Begin ETL process - Githubissues

ploomber / sql

https://ploomber-sql.readthedocs.io

Apache License 2.0

16 stars 5 forks source link

Begin ETL process #63

Closed lfunderburk closed 1 year ago

lfunderburk commented 1 year ago

packaging-content

This script is currently extracting data sources from multiple sources, cleaning and saving into a csv

https://github.com/lfunderburk/fuel-electric-hybrid-vehicle-ml/blob/main/src/data/data_extraction.py

Goal 1 The goal is to modify this script so that it only extracts, cleans and saves data from the CO2 vehicle emissions data source

Link: https://open.canada.ca/data/en/dataset/98f1a129-f628-4ce4-b24d-6f16bf24dd64 License (open and well defined): https://open.canada.ca/en/open-government-licence-canada

Goal 2

Start identifying how the script works:

What dependencies are needed
What folder structure does it assume
What are the files it obtains
Suggest methods to improve the workflow it has

Goal 3

Modify script, incorporate jupysql to save the clean data into a database (sqlite, duckdb)

lfunderburk commented 1 year ago

This is blocked by https://github.com/ploomber/sql/issues/64

Please hold until this is resolved before contributing.

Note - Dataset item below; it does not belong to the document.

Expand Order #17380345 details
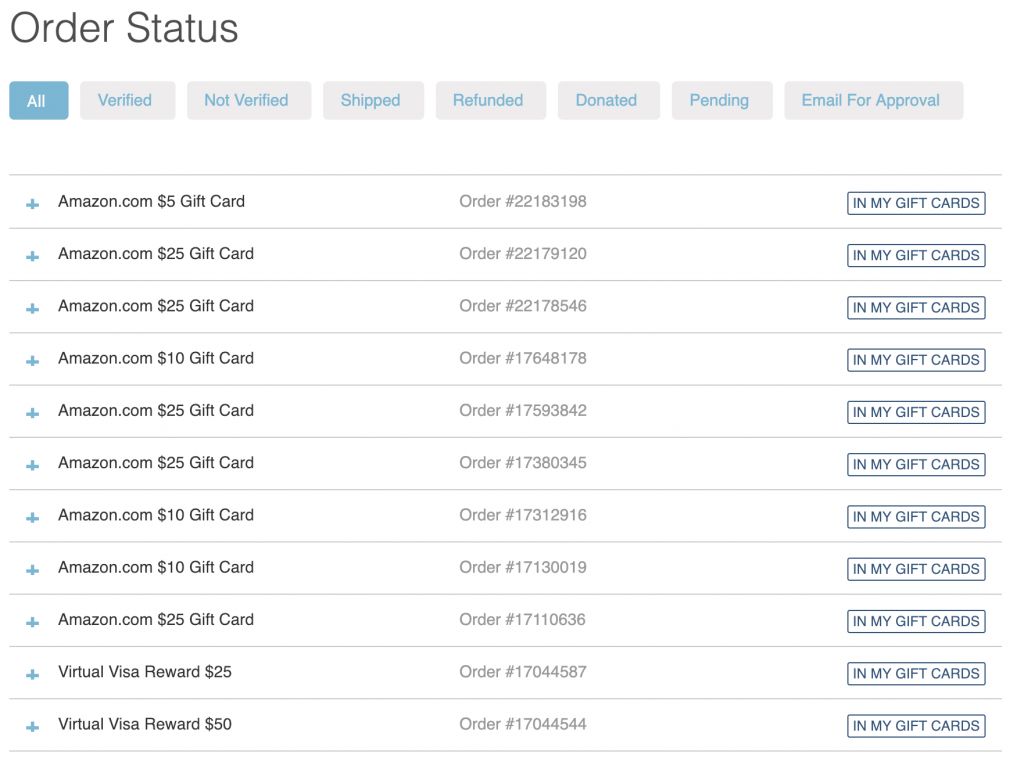(x=31, y=464)
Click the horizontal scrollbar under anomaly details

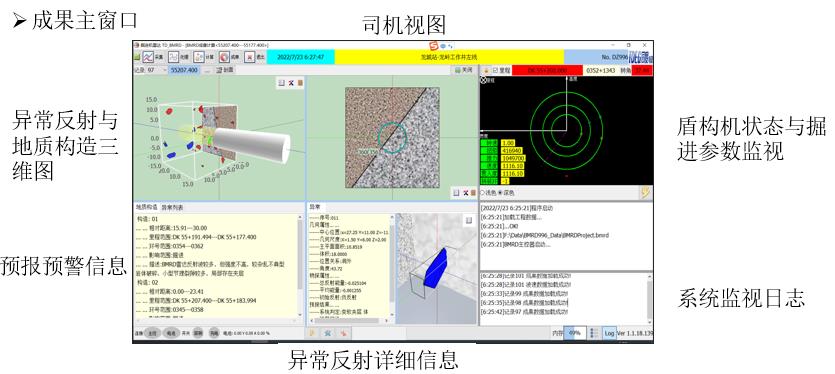click(x=349, y=321)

You can start working towards goals 1 and 2

lfunderburk commented 1 year ago

Added directory structure and script to main

You can execute from sql/pipeline

via the command

python src/datadownload.py

jpjon commented 1 year ago

For Goal 1, do you mean adjusting the data download script to only output something like 1995_today_vehicle_fuel_consumption.csv?

In that case, ignore the electric and hyprid data sets and download all other files called Fuel Consumption Ratings and concatenate/clean them?

lfunderburk commented 1 year ago

1995_today_vehicle_fuel_consumption.csv

has all the merged and cleaned files (Fuel Consumption Ratings)

the processed folder has the cleaned data for the three kinds of vehicles

lfunderburk commented 1 year ago

The task could be do decide:

Do we want to merge hybrid to electric to fuel only
Do we want three tables (one for each)

What are your thoughts?

jpjon commented 1 year ago

I agree with point 2. I guess my question is that for Goal 1, it seems that we are already doing that with the datadownload.py script.

The script only references this data source: https://open.canada.ca/data/en/dataset/98f1a129-f628-4ce4-b24d-6f16bf24dd64

Can you help me understand what needs to be modified in the script?

lfunderburk commented 1 year ago

Instead of saving three csv files, ideally we get it to load tables to a database

We could still have a file for data download that saves to csv But then we'd need a Jupyter notebook for creating and loading the tables

ideally we have one script

lfunderburk commented 1 year ago

The idea is we will be able to schedule this on an ec2 instance with a docker container so the cleaner the set up is the better

jpjon commented 1 year ago

I see, got it. I'll look into how the script will load the data in three separate databases in DuckDB.

lfunderburk commented 1 year ago

Thank you. Assigned you on Asana